>> START RECORD LIST
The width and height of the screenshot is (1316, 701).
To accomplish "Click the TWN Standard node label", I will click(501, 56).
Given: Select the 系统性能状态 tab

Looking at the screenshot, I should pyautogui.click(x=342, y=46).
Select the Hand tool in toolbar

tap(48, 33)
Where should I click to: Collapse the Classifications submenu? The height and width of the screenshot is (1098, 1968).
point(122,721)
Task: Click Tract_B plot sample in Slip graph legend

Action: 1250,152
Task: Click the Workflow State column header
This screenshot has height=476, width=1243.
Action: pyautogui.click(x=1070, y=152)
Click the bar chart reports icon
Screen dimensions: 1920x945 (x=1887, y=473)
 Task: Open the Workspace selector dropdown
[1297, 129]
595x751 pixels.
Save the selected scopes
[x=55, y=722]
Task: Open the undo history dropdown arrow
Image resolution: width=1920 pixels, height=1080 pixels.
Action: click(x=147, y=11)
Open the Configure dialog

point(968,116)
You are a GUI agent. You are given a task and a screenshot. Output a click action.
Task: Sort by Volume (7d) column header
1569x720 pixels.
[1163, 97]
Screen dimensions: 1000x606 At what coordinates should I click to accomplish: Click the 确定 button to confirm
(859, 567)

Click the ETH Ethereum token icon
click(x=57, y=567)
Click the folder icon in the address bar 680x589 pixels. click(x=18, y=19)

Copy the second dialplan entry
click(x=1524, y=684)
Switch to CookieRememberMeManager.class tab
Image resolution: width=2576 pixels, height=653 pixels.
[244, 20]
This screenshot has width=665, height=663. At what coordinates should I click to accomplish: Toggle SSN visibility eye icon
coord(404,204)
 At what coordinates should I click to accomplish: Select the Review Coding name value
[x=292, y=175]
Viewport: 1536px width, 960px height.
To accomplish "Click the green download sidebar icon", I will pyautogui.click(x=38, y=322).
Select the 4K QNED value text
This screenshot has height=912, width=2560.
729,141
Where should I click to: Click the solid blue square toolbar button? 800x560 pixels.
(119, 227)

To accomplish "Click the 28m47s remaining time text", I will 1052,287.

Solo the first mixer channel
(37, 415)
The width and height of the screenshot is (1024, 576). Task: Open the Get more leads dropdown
>> END RECORD LIST
EXERCISE.
Filter the material above down to the lines that contain the word "dropdown", copying each matching line in full. Treat matches as case-sensitive.

ANSWER TO THE EXERCISE.
 Task: Open the Workspace selector dropdown
Task: Open the undo history dropdown arrow
The width and height of the screenshot is (1024, 576). Task: Open the Get more leads dropdown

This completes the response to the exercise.